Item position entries
'''

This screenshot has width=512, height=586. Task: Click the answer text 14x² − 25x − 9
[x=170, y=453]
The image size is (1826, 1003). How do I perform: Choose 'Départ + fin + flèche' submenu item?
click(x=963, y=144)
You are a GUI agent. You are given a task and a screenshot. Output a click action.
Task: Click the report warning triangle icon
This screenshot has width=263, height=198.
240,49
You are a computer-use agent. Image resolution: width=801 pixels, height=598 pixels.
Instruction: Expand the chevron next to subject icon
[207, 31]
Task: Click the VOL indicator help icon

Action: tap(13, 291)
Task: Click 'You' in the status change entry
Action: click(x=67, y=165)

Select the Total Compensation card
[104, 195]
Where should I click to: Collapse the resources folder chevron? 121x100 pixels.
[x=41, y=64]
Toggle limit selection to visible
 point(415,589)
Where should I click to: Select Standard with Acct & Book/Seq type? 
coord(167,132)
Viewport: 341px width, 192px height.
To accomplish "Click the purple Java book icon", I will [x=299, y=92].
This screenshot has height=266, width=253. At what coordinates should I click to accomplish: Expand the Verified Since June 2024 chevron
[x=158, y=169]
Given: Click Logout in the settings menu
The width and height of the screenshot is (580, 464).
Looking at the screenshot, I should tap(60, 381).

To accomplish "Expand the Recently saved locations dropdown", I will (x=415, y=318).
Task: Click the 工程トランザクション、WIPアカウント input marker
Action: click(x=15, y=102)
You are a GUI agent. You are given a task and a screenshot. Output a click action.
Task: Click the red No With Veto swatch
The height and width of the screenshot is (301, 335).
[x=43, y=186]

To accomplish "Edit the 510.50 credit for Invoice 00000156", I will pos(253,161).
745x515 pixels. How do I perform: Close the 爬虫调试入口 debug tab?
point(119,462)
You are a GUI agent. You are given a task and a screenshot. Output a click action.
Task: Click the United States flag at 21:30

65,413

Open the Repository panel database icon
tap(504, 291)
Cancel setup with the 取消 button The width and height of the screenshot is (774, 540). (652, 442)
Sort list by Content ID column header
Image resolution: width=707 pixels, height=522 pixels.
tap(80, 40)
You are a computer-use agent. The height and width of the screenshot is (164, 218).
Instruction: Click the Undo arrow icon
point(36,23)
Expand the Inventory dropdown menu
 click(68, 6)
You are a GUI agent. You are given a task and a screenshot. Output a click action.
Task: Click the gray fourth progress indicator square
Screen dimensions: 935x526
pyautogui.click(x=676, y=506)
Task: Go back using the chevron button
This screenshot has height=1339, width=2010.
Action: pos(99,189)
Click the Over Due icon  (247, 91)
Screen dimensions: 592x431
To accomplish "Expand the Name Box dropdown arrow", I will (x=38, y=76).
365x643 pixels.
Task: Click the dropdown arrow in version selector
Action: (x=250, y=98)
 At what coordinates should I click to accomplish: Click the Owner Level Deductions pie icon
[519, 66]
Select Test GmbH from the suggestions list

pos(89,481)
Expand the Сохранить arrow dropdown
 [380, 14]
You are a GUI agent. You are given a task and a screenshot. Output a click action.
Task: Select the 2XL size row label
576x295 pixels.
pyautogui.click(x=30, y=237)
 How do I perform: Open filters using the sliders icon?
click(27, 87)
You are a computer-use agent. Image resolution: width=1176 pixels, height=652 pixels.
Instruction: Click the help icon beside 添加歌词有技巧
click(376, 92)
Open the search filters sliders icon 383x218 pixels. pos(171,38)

'''

• WHAT TO DO:
Find each line in the item position entries above that contains the string "arrow" and copy those lines. Uppercase and lowercase must match.

• WRITTEN SOLUTION:
Instruction: Click the Undo arrow icon
To accomplish "Expand the Name Box dropdown arrow", I will (x=38, y=76).
Task: Click the dropdown arrow in version selector
Expand the Сохранить arrow dropdown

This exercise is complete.